● **Problems to work on**
1. In the passage on The Phoenix and The Turtle, what line does Lucrece speak when she refers to the phoenix?
2. From the passage on The Phoenix and The Turtle, write out word for word the stretch from "Here too we" through "her certain ending.".

● **Document section**
= Beginning of Section =

So they loved as loved in twain

Had the essence but in one;

Two distincts, divisions none;

Number there in love was slain.

So between them love did shine,

That the turtle saw his right

Flaming in the phoenix' sight;

Either was the other's mine.

Property was thus appalled

That the self was not the same;

Single nature's double name,

Neither two nor one was called.
[41]

Here too we will find a reference to the “treble-dated” crow (perhaps a misprint for “fated”?) And for my part the famous “death-divining swan” calls up the memory of Lucrece once more:

And now this pale swan in her watery nest

Begins the sad dirge of her certain ending.

“Few words” quoth she “shall fit the trespass best,

Where no excuse can give the fault amending.”
[42]

Lucrece also refers to the phoenix when she declares: “So of fame's ashes shall my fame be bred.” If one can broadly accept this rather daring identification of the short Threnos for the dead lovers which closes,
The Phoenix and The Turtle
is doubly moving, particularly with is reference (once more!) to posterity.

Death is now the phoenix nest

And the turtle's loyal breast

To eternity doth rest.

Leaving no posterity;

'Twas not their infirmity,

It was married chastity.

Truth may seem but cannot be;

Beauty brag but 'tis not she;

Truth and beauty buried.

To this urn let those repair

That are either true or fair;

For these dead birds sigh a prayer.
[43]

Did he perhaps mean that by this time his two “Co-supremes” were dead—or simply that he had surmounted the wounds they had inflicted on him and was able to transmute the experience into imperishable poetry: and incidentally to recognize the dark lady for the great phoenix, the paragon, and “nonpareil” that she had been? We cannot be sure. My own personal inclination would be to suspect her of being a gypsy in colour and a courtesan by profession. Alas! I cannot prove that Mr. W.H. picked her up in a brothel, or that he paid the price for his “sensual fault” as the poet describes it or something like it. Yet one is free to surmise. And despite the express statement of Aubrey that Shakespeare was “the more to be admired as he would not be debauched, and if invited to court was ill.”

= End of Section =

● **Collected data**
= Beginning of Section =

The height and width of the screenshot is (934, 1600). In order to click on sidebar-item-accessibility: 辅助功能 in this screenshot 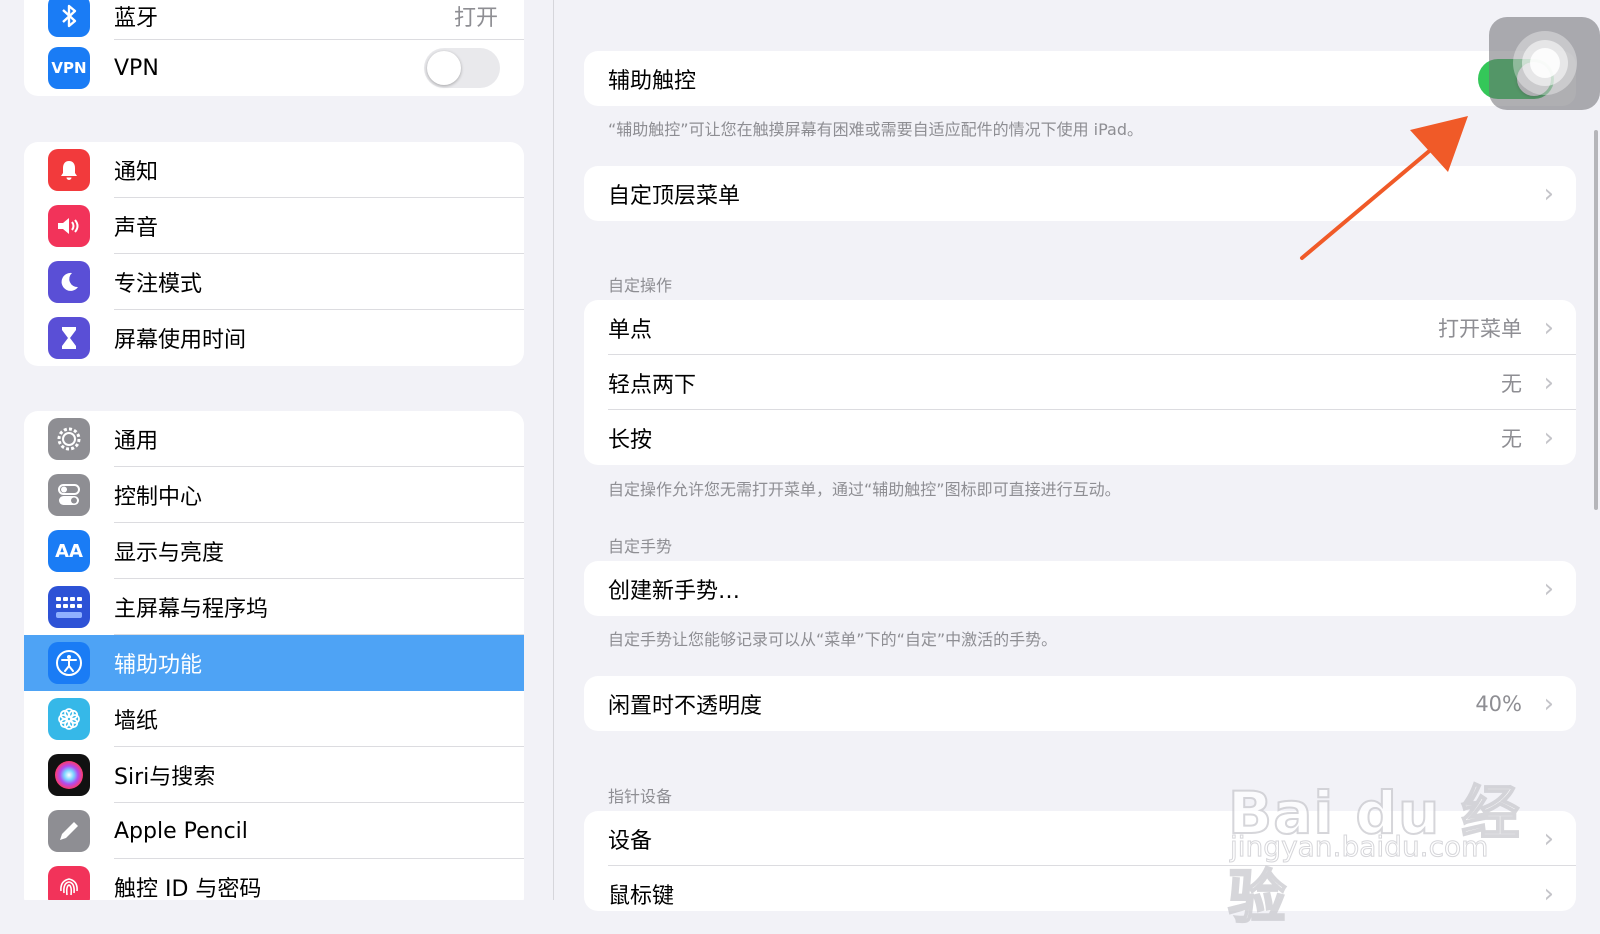, I will do `click(274, 663)`.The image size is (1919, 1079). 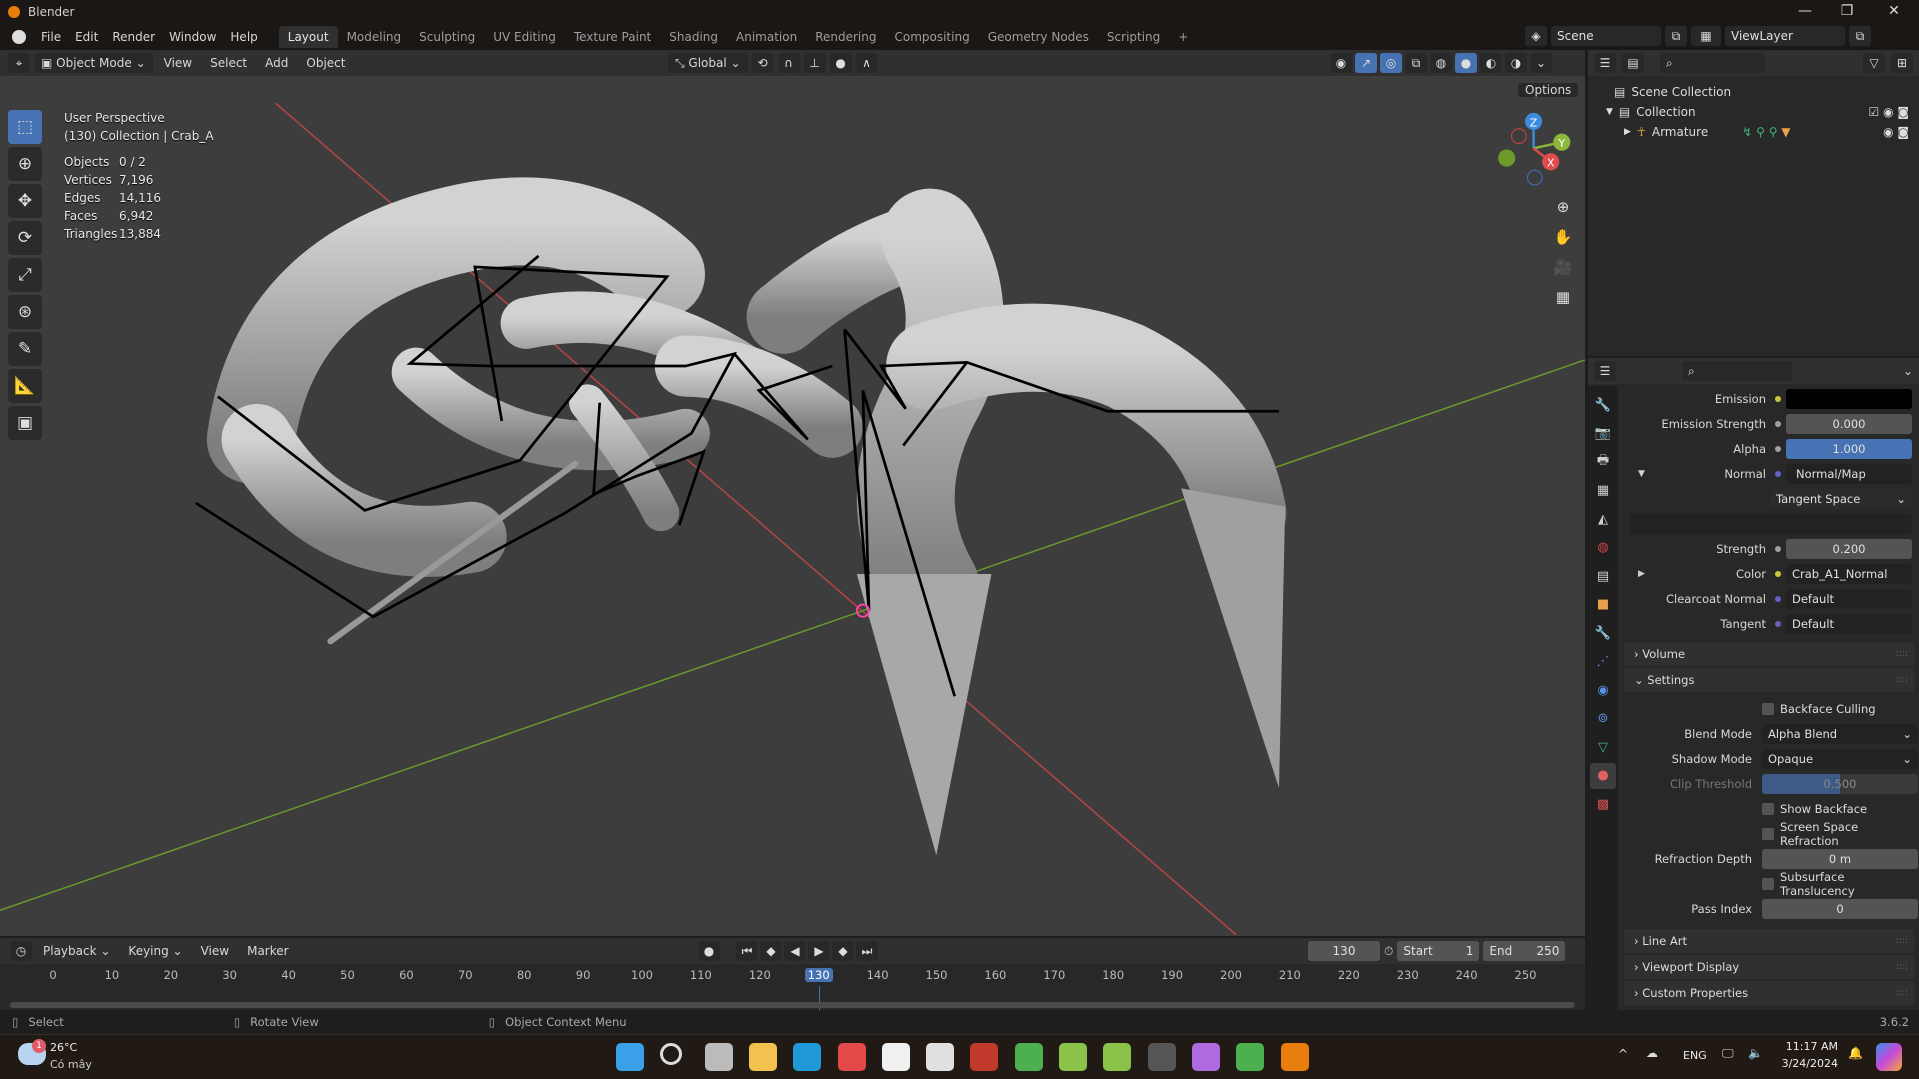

= End of Section =

● **Problem solutions**
1. "So of fame's ashes shall my fame be bred."

2.
Here too we will find a reference to the “treble-dated” crow (perhaps a misprint for “fated”?) And for my part the famous “death-divining swan” calls up the memory of Lucrece once more:

And now this pale swan in her watery nest

Begins the sad dirge of her certain ending.